An Anole is an easy starter lizard (they get about 6 inches), but they are happiest and calmest living in groups so maybe get 3 to six Green or Brown Anoles if you want to get started with reptiles. You can create a planted terrarium with live plants and branches that arch up near the lights for them to climb on and bask or climb under to take shade under. I had a baby brown Anole hatch from a philodendron plant I ordered off ebay so suddenly one labor day I had a 1" long pet reptile "materialize" in my terrarium. It probably ran me about $50-$75 to get all the proper lamps and bits and pieces to accommodate my "free" lizard, plus the live crickets for her to eat for the next 4 years, vitamin supplements, etc.

Before you get anything though, do a google search for Anoles (or whatever you want to get) and see if you can find an online forum to ask and learn about them before you get anything even some cheap $5 Anoles.
Before I decide on anything, I'll definitely put a lot of research in.
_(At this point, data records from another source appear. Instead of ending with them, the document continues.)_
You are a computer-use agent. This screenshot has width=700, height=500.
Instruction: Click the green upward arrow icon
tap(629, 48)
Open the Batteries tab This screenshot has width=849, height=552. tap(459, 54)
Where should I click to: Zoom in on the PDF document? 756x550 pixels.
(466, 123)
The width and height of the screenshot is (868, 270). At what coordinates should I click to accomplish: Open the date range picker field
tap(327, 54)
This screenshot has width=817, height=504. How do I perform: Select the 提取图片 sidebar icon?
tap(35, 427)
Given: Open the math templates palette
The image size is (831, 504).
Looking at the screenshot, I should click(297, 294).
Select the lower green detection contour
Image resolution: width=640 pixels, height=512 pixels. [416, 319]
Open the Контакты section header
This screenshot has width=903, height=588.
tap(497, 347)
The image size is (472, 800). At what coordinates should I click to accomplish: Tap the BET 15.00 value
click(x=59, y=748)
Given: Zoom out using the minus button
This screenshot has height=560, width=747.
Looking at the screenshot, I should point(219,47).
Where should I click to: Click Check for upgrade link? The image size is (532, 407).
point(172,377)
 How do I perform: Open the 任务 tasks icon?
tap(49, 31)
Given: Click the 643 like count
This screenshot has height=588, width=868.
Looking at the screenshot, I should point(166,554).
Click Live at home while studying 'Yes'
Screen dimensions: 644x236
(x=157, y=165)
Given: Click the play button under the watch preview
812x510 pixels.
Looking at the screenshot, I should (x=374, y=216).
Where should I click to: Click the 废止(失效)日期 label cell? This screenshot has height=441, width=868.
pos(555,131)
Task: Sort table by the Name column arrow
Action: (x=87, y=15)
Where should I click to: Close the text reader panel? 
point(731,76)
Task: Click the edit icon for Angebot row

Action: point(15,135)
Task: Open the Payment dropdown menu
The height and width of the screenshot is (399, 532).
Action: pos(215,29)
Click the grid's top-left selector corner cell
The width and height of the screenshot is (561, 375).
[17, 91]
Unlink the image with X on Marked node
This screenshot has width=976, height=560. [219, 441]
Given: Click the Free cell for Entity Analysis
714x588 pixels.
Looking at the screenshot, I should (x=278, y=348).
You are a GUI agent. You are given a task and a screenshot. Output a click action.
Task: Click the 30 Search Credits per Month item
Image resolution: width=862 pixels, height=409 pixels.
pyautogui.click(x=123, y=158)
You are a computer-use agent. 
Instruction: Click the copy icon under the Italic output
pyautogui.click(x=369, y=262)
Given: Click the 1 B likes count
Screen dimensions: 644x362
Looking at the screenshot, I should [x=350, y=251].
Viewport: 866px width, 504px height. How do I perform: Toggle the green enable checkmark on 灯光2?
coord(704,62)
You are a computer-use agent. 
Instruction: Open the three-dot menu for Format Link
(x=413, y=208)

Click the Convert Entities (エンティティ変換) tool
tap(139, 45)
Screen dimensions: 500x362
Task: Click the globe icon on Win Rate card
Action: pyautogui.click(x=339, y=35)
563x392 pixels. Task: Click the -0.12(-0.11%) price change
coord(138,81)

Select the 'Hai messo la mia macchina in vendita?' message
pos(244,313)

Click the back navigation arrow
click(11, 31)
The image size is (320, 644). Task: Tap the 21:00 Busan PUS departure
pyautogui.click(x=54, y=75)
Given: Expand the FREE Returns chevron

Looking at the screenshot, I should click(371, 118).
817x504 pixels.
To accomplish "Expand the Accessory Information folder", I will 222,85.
Actually, I think the only must haves for a lizard would be it doesn't grow large and that it doesn't require a lot of attention (ie: handling).
  • #10
Don't get a Tokay Gecko, unless you like being bit, and barked at. I love them, lol.

I have some friends with bearded dragons, one of them lets her dragon sit on her shoulder while she watches movies etc, really cool. I may get one some day. They are dessert animals, so they can be easier to "maintain" from what I have been told. But a lot of what I know is just pet shop lore/ what friends said, so take it for what it's worth.
  • #11
Biting sounds like fun :p. I kind of like mountain horned dragons. How are they?
  • #12
Anoles don't really like to be handled and stay about 6" snout to tail tip and are more laid back when kept in a group. Mainly if you mist their enclosure at least once a day so they can get a drink and put some crickets in every other day (if you see the previous ones have been eaten) and don't pester them much they'll be happier than someone who's reaching in at them every day trying to catch them and "snuggle" them.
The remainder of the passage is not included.